Cuando desperté, el olor a antiséptico llenaba mis fosas nasales. Estaba en mi cama. La luz del sol se filtraba a través de las cortinas cerradas. Escuchaba murmullos fuera de mi habitación, pasos apresurados, puertas que se abrían y cerraban.
La casa, que siempre había sido un remanso de orden bajo mi supervisión, ahora era un caos.
Un médico había venido. Me había limpiado, me había puesto un suero y me había dado analgésicos. El dolor en mi vientre se había calmado, reemplazado por un vacío sordo y pesado. El bebé se había ido.
Cerré los ojos, sintiendo una extraña calma en medio de la desolación. La calma de quien ya no tiene nada que perder.
La puerta de mi habitación se abrió. No me moví. Sabía quién era sin necesidad de mirar. Su perfume caro y su aura de poder llenaron el espacio.

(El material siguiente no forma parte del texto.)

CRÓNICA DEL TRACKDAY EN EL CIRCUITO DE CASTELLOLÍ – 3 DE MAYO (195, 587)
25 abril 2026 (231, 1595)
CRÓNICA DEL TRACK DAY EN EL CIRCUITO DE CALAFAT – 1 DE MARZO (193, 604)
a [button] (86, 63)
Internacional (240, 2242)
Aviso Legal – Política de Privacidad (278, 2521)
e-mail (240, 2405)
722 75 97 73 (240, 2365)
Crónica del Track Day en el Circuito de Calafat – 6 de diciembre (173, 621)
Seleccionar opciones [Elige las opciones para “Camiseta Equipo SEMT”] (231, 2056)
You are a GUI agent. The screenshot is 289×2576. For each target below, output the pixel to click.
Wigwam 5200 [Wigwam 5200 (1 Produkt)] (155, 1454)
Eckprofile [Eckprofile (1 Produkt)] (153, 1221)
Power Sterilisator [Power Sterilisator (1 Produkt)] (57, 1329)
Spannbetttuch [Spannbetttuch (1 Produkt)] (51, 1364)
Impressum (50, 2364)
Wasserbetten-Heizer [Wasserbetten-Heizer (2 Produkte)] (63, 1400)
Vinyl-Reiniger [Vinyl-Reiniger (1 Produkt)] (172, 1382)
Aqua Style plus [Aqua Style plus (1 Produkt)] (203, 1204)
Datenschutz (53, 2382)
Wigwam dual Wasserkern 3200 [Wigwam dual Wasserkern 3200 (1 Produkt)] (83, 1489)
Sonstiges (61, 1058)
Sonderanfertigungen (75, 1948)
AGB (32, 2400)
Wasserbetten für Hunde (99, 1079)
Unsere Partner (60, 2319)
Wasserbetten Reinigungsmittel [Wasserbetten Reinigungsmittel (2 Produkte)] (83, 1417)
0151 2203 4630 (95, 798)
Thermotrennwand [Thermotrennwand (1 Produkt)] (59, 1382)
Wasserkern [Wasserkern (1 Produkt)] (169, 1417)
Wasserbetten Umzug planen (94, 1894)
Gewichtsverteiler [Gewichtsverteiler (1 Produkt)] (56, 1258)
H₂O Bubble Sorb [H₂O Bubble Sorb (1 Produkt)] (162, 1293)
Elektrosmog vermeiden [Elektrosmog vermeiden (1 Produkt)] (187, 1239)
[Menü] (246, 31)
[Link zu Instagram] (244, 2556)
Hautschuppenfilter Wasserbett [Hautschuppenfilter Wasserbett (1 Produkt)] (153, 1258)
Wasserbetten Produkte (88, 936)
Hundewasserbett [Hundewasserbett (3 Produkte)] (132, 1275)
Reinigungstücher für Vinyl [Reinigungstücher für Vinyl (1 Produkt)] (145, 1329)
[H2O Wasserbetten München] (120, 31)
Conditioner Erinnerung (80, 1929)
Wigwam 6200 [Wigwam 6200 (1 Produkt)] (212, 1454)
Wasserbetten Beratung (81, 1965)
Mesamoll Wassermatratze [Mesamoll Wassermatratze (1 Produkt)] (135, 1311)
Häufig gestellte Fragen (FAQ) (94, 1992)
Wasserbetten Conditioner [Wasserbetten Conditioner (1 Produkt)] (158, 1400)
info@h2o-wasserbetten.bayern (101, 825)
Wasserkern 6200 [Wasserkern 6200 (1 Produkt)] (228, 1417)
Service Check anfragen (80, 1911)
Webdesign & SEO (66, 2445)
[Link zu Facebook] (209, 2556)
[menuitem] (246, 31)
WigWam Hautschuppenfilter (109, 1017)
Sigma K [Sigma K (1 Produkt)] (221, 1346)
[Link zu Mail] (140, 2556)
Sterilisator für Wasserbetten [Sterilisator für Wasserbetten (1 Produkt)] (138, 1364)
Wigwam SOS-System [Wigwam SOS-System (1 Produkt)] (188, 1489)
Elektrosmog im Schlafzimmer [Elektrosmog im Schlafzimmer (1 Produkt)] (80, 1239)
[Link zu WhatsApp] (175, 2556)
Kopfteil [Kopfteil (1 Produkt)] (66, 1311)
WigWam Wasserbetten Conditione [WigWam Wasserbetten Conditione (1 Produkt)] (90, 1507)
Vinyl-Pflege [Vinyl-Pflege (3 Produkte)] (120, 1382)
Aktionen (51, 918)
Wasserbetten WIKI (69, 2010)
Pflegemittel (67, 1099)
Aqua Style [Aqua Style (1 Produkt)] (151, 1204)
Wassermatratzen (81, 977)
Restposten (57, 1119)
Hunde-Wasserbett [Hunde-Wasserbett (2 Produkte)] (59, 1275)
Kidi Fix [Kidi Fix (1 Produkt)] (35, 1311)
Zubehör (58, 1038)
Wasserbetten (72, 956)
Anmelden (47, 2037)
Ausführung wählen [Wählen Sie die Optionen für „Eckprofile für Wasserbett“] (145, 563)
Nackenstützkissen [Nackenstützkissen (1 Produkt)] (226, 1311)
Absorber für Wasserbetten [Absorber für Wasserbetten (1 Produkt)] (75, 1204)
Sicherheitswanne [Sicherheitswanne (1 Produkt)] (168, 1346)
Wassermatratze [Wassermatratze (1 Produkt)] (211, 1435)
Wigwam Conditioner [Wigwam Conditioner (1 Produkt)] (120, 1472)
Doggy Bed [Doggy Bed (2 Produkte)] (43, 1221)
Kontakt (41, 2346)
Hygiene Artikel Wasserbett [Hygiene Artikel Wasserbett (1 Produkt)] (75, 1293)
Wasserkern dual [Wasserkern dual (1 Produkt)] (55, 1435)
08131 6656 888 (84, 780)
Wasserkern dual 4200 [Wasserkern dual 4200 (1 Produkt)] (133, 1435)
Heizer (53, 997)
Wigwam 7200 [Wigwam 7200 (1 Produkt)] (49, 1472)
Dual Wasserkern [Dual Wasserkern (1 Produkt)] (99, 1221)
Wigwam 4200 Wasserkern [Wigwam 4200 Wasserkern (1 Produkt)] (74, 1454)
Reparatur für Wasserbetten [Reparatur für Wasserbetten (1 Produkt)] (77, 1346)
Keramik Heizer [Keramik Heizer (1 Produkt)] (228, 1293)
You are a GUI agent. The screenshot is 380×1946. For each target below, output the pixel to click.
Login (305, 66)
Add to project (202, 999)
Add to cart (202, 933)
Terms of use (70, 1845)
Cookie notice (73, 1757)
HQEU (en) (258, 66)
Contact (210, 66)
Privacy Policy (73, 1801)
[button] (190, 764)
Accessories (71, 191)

Ricardo. Mi prometido. El padre del hijo que acababa de perder.
"Sofía," dijo, su voz falsamente suave. "¿Cómo te sientes?"
No abrí los ojos. No podía soportar ver la hipocresía en su rostro.
Se sentó en el borde de la cama. Sentí el colchón hundirse bajo su peso.
"El médico dijo que tuviste un aborto espontáneo. Fue por el estrés, supongo. Has estado trabajando demasiado."
Un aborto espontáneo. Así lo llamaban. Una forma limpia y conveniente de describir un envenenamiento.
"Alejandro está muy arrepentido," continuó, su tono ligero, como si hablara del clima. "Es solo un chico, Sofía. A veces hace bromas pesadas. No sabía que estabas embarazada. Nadie lo sabía. Fue un accidente terrible."
Un accidente. La palabra resonó en el vacío de mi mente.
Sentí su mano en mi frente, apartando un mechón de cabello húmedo por el sudor. El contacto me provocó una oleada de náuseas.
"Estás hecha un desastre," murmuró, y por primera vez, escuché un atisbo de su verdadera emoción: el disgusto. "Hueles a enfermedad."
Retiró su mano rápidamente, como si se hubiera quemado.
"Pero no te preocupes. Descansa. Me encargaré de todo. Cuando te recuperes, podemos irnos de viaje. A Europa, como siempre quisiste. Solo necesitas recuperarte y volver a ser la de antes."
Volver a ser la de antes. La Sofía dócil, abnegada, la que manejaba su casa y su empresa a la perfección sin pedir nada a cambio. La mujer cuyo rostro se parecía al de la madre de Alejandro, una cara que él decía amar pero que, en realidad, solo le servía como un recordatorio de su estatus.
De repente, los últimos diez años de mi vida pasaron frente a mis ojos como una película muda y dolorosa.
Tenía dieciocho años cuando mi padre murió. En su lecho de muerte, me tomó la mano. "Sofía, prométeme que cuidarás de la empresa. Y de Alejandro. Es solo un niño. Su madre lo abandonó. No tiene a nadie más."
Yo, llena de dolor y con un sentido del deber que me aplastaba, se lo prometí. Ricardo, el joven y ambicioso socio de mi padre, estaba a mi lado. Me dijo que me ayudaría. Unos años después, me propuso matrimonio. Dijo que era la forma de proteger el legado de mi padre, de darles una familia a Alejandro y a mí.
Y yo le creí.
Me convertí en la madre de Alejandro y en la directora no oficial de la empresa. Ricardo era la cara pública, el presidente. Yo era el motor silencioso que hacía que todo funcionara.
Diez años.
Una década de mi vida, entregada a una promesa. Y todo para terminar así: envenenada, sangrando en mi propia cama, escuchando mentiras de un hombre que me veía como un objeto sucio y escuchando excusas para el niño que había tratado de matarme.
El vacío en mi vientre se convirtió en una rabia fría y dura como el acero.